Agosto de 2026 · 9 min de lectura

Una empresa te ofrece alquilar tu vivienda para alojar a un empleado. Puedes hacerlo, y suele ser un buen inquilino. Pero el trato fiscal no lo decide quién firma, sino qué diga el contrato sobre el uso del piso: de ahí depende que cobres el alquiler limpio o con un 21% de IVA encima.

Es una operación normal: multinacionales que alojan a personal desplazado, empresas que traen a alguien de otra ciudad, consultoras con equipos rotando. Para el propietario tiene una ventaja evidente —una sociedad solvente detrás del recibo— y una trampa que casi nadie le explica hasta que llega la primera declaración.

La trampa es esta: casi todas las ventajas fiscales del alquiler residencial están escritas pensando en que quien firma es quien va a vivir allí. Cuando el arrendatario es una empresa, eso deja de ser evidente y hay que demostrarlo en el papel. Vamos por partes.
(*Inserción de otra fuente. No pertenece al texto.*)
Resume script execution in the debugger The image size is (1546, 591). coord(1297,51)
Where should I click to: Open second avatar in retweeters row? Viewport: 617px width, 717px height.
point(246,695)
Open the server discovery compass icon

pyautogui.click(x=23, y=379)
El IVA: aquí te juegas un 21%

El artículo 20.Uno.23.º de la Ley 37/1992 del IVA declara exentos los arrendamientos que tengan por objeto «los edificios o partes de los mismos destinados exclusivamente a viviendas». Esa palabra, exclusivamente, es toda la partida.

Si alquilas tu piso a un particular que va a vivir en él, no hay discusión: el destino es vivienda y el alquiler va exento, sin IVA. Si lo alquilas a una sociedad, aparece la pregunta incómoda: una sociedad no vive en ningún sitio. Puede usar el piso como vivienda de un empleado, sí, pero también podría destinarlo a oficina, a piso de invitados o a realquilarlo. Y el mismo artículo dice expresamente que la exención no comprende «los arrendamientos de edificios o parte de los mismos para ser subarrendados».

Traducido: si del contrato no se desprende con claridad que ese piso va a ser la vivienda de una persona concreta y que nadie lo va a realquilar, tu alquiler puede acabar tratándose como una operación sujeta y no exenta, con un 21% de IVA que tendrías que repercutir e ingresar. Y ese es un problema que aparece tarde, normalmente en una comprobación, cuando ya has cobrado dieciocho meses sin IVA.

La ley no te pide un formulario especial ni un trámite: te pide que el destino del inmueble sea, y se pueda probar, exclusivamente vivienda. La prueba se construye en el contrato.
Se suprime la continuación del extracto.